I think the ingredient that makes this lasagna taste so darn good is the Italian sausage. I used a mild version but it still just gives the flavor a special kick that other regular lasagnas are lacking. The most unique ingredient is what puts this lasagna in low carb status. Instead of using pasta between the layers of the lasagna, I use thinly sliced oven-roasted deli turkey breast. When I first saw Linda's recipe using the turkey breast I was intrigued. I was also really unsure about how that was going to work out, but it's fantastic. The turkey really works well with all the other flavors in the lasagna, and it also does it's job of providing a separation between the layers.
Low Carb Lasagna
- 1 lb ground beef (I use ground chuck)
- 1 lb ground Italian sausage
- 1 cup tomato sauce*
- 1 15 oz container of Ricotta cheese
- 2 eggs
- 1 cup of wilted spinach leaves (about 3 cups fresh)
- 1/4 tsp pepper
- 1/4 tsp garlic powder
- 9 thin slices of deli turkey breast
- 8 oz shredded Mozzarella cheese
- 1/4 grated Parmesan cheese
*I use Hunts Garlic and Herb tomato sauce. It comes in a large can and is only 5 net carbs a serving (1/2 cup). It's the most affordable low carb tomato sauce I have been able to find at the store, and it's also quite tasty! You could make your own sauce or use any sauce your prefer, but note that you will have to adjust the carb count accordingly!
Directions: Brown ground beef and Italian sausage together in a large skillet until done. Drain grease and return to pan. Stir in tomato sauce. In a separate pan with lid wilt spinach leaves in 1/4 cup of water. Drain any excess water and allow to cool slightly. Mix Ricotta cheese and eggs in a bowl until blended. Stir in pepper, garlic powder, and spinach.
Layer the lasagna in at least a 2.75 qt casserole dish in this order, from the bottom:
- 3 slices turkey breast
- 1/2 meat mixture
- 1/2 Ricotta mixture
- 1/2 shredded Mozzarella
- 3 slices turkey breast
- remaining meat mixture
- remaining Ricotta mixture
- 3 slices turkey breast
- remaining shredded Mozzarella
- grated Parmesan on top
Bake in a 350 degree oven for approximately 40-45 minutes. Let stand for at least 5-10 minutes before slicing to serve.

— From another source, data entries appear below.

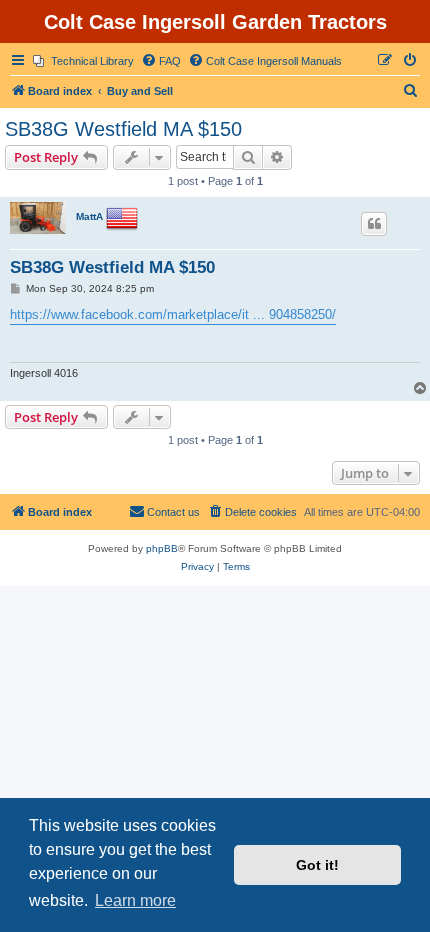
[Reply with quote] (374, 224)
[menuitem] (83, 61)
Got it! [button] (317, 865)
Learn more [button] (135, 900)
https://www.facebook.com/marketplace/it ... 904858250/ (173, 314)
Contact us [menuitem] (173, 512)
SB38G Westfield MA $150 (123, 129)
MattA (89, 216)
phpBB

Left: Lasagna before going into the oven Right: Lasagna resting after baked
The lasagna can be baked immediately or covered and stored in the fridge or freezer. I prepared it early in the day and put it in the fridge until ready to bake for dinner. I have also prepared this before and left in the freezer for several days until I wanted an easy dinner! However, if you do freeze it, move it to the fridge the day you are going to bake it to allow ample time to thaw. Also leave it on the counter for about 30 minutes before baking it to allow the casserole dish time to adjust to a warmer temperature. Also, as hard as it might be, don't skimp on the resting time once the lasagna is done baking. Not only does it allow the lasagna to cool slightly so it's easier to eat, but it helps the lasagna to hold its shape better once it's cut into servings.
For 8 servings, this lasagna is 8 net carbs a serving. If you made it into 9 servings it would 7 net carbs, and if you wanted to even make it 10 smaller servings, it would only be 6 net carbs a serving! This dish would be perfect for having friends over for dinner and paired with a great salad it's a fantastically filling and delicious low carb meal. I would bet even non-low carbers would like this spin on lasagna!